しかし、ペン(言葉)によって犯された罪は分かりにくく、悪質である。

その上、その被害も甚大となり、人生そのものを損なう。

剣やピストルの傷は癒えるが、心の傷や社会的損失は癒える事は無い。

ペンには恐るべき力がある。



ダングラールはこのペンの力を利用し、誰にも気づかれずにダンテスを死地に追いやり、自分は正当な段取りを気取って目的の地位に座った。


現代にもダングラールは沢山いる。

自分にとって邪魔な存在をネットの書き込みや、直接的な言葉によって傷つけ死にまで追いやる人間達だ。

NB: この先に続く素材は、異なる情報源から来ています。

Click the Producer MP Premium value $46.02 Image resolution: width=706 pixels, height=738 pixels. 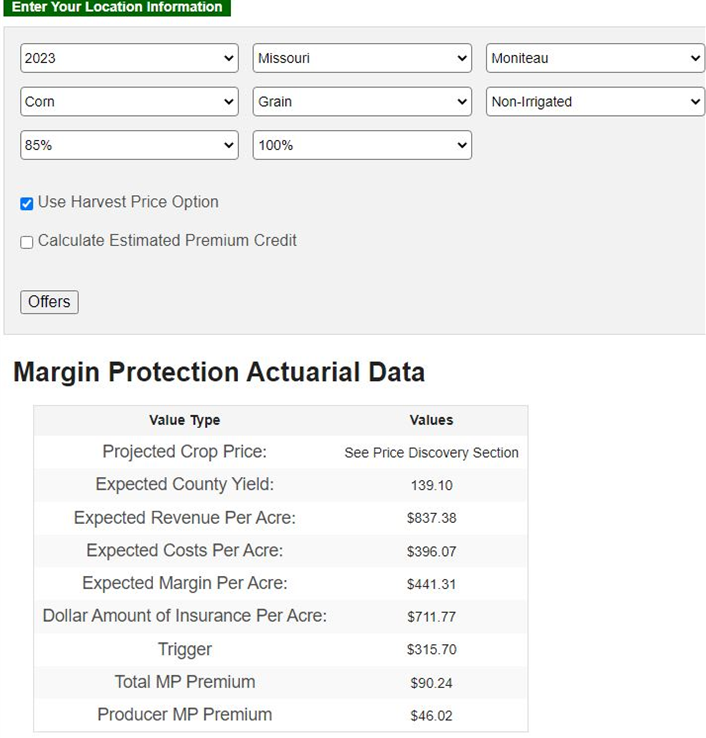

しかも、証拠が残りにくく罪を追及されないことが多い。
つまり、ダンテスと同じ境遇の人間がどれほどいるか計り知れないという事だ。


デュマの警告は当たっている。



かつて新聞記者がペンによって独裁政治と戦う時代があった。
圧政とラジオで戦う人々もいた。
人々を奮い立たせ、勇気を与える役割を担った。

ペンは、正義の言葉は人間にとって崇高な武器だった。


しかし、現代は人を傷つけるために言葉を利用する人間が多すぎる。


ペン(言葉)は、それを操る者の心によって、
良くも悪くも計り知れない力を持つ。

人の生死を左右する力がある。
社会を動かす力がある。

本来人間は叡智の結晶として、人を「生かす為に」言葉を使うべきなのだ。

冒頭のカドルッスのセリフには、
作家として生きたデュマの万感が込められている。